BEGIN
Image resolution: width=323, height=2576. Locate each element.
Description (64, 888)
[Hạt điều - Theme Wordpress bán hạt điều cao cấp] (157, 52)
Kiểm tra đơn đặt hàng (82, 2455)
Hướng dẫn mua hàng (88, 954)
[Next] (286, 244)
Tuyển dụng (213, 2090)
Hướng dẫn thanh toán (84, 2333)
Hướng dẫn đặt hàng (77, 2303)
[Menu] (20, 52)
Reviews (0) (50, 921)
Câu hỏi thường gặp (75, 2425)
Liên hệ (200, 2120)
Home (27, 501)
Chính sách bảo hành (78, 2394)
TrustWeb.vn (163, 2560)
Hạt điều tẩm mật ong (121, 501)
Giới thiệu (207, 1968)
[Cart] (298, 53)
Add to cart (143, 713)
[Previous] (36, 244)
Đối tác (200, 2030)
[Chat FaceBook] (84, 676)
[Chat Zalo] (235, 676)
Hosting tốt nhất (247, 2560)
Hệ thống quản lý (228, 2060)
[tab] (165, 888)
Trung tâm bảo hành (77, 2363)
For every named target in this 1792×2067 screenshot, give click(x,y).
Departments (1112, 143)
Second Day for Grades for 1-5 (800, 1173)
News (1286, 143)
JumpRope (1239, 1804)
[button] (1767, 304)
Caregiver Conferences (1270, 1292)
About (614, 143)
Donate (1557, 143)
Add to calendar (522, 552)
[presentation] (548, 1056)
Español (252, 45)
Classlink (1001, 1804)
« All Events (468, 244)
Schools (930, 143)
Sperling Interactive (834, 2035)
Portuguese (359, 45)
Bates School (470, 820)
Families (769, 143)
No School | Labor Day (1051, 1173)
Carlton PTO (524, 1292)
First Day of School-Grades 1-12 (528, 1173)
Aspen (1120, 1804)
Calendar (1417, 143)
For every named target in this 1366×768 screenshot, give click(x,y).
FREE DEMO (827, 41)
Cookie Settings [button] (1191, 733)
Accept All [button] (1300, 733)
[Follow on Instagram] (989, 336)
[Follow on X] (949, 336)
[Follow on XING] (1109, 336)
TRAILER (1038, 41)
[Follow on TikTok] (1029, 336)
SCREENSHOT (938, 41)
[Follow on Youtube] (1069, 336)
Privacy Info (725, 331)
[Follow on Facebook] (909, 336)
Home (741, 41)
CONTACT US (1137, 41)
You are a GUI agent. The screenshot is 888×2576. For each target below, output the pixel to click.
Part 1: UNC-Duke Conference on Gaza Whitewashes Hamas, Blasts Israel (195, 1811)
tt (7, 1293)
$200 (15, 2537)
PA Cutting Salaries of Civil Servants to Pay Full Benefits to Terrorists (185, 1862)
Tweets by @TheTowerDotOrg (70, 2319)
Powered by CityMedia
END
(ASSIGNMENT) Every entry should be reproduced word for word.

(REPLY)
Image resolution: width=323, height=2576. Locate each element.
Description (64, 888)
[Hạt điều - Theme Wordpress bán hạt điều cao cấp] (157, 52)
Kiểm tra đơn đặt hàng (82, 2455)
Hướng dẫn mua hàng (88, 954)
[Next] (286, 244)
Tuyển dụng (213, 2090)
Hướng dẫn thanh toán (84, 2333)
Hướng dẫn đặt hàng (77, 2303)
[Menu] (20, 52)
Reviews (0) (50, 921)
Câu hỏi thường gặp (75, 2425)
Liên hệ (200, 2120)
Home (27, 501)
Chính sách bảo hành (78, 2394)
TrustWeb.vn (163, 2560)
Hạt điều tẩm mật ong (121, 501)
Giới thiệu (207, 1968)
[Cart] (298, 53)
Add to cart (143, 713)
[Previous] (36, 244)
Đối tác (200, 2030)
[Chat FaceBook] (84, 676)
[Chat Zalo] (235, 676)
Hosting tốt nhất (247, 2560)
Hệ thống quản lý (228, 2060)
[tab] (165, 888)
Trung tâm bảo hành (77, 2363)
For every named target in this 1792×2067 screenshot, give click(x,y).
Departments (1112, 143)
Second Day for Grades for 1-5 (800, 1173)
News (1286, 143)
JumpRope (1239, 1804)
[button] (1767, 304)
Caregiver Conferences (1270, 1292)
About (614, 143)
Donate (1557, 143)
Add to calendar (522, 552)
[presentation] (548, 1056)
Español (252, 45)
Classlink (1001, 1804)
« All Events (468, 244)
Schools (930, 143)
Sperling Interactive (834, 2035)
Portuguese (359, 45)
Bates School (470, 820)
Families (769, 143)
No School | Labor Day (1051, 1173)
Carlton PTO (524, 1292)
First Day of School-Grades 1-12 (528, 1173)
Aspen (1120, 1804)
Calendar (1417, 143)
For every named target in this 1366×768 screenshot, give click(x,y).
FREE DEMO (827, 41)
Cookie Settings [button] (1191, 733)
Accept All [button] (1300, 733)
[Follow on Instagram] (989, 336)
[Follow on X] (949, 336)
[Follow on XING] (1109, 336)
TRAILER (1038, 41)
[Follow on TikTok] (1029, 336)
SCREENSHOT (938, 41)
[Follow on Youtube] (1069, 336)
Privacy Info (725, 331)
[Follow on Facebook] (909, 336)
Home (741, 41)
CONTACT US (1137, 41)
You are a GUI agent. The screenshot is 888×2576. For each target below, output the pixel to click.
Part 1: UNC-Duke Conference on Gaza Whitewashes Hamas, Blasts Israel (195, 1811)
tt (7, 1293)
$200 (15, 2537)
PA Cutting Salaries of Civil Servants to Pay Full Benefits to Terrorists (185, 1862)
Tweets by @TheTowerDotOrg (70, 2319)
Powered by CityMedia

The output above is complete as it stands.